> Given task
Copy out everything from the start of the data down to the line containing "[x=79, y=206]", both included, and reproduce those lines verbatim without the pictures.

** Begin **

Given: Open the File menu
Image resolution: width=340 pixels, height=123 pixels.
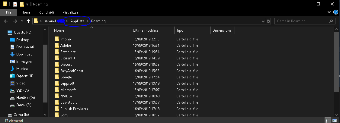Looking at the screenshot, I should pyautogui.click(x=9, y=12).
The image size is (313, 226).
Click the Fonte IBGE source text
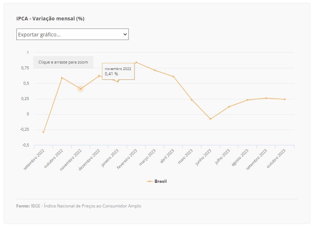[x=79, y=206]
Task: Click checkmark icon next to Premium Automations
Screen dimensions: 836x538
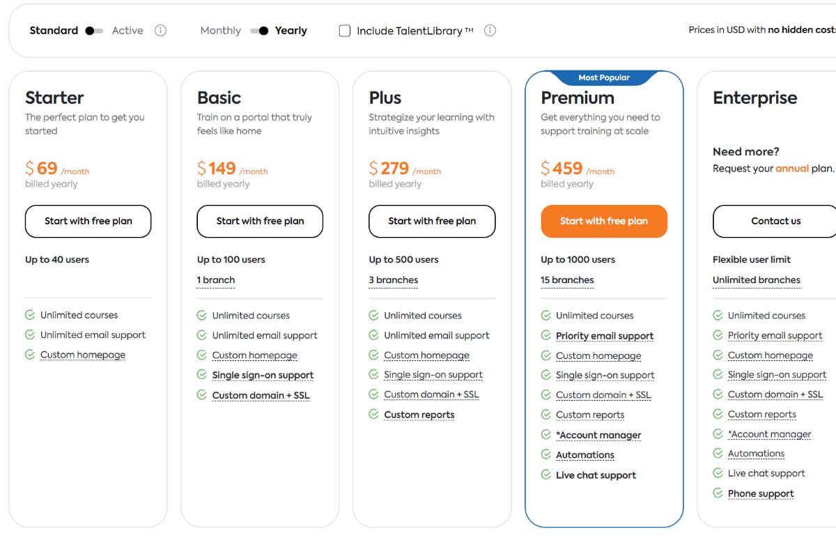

** End **

> Correct output
Given: Open the File menu
Image resolution: width=340 pixels, height=123 pixels.
Looking at the screenshot, I should pyautogui.click(x=9, y=12).
The image size is (313, 226).
Click the Fonte IBGE source text
[x=79, y=206]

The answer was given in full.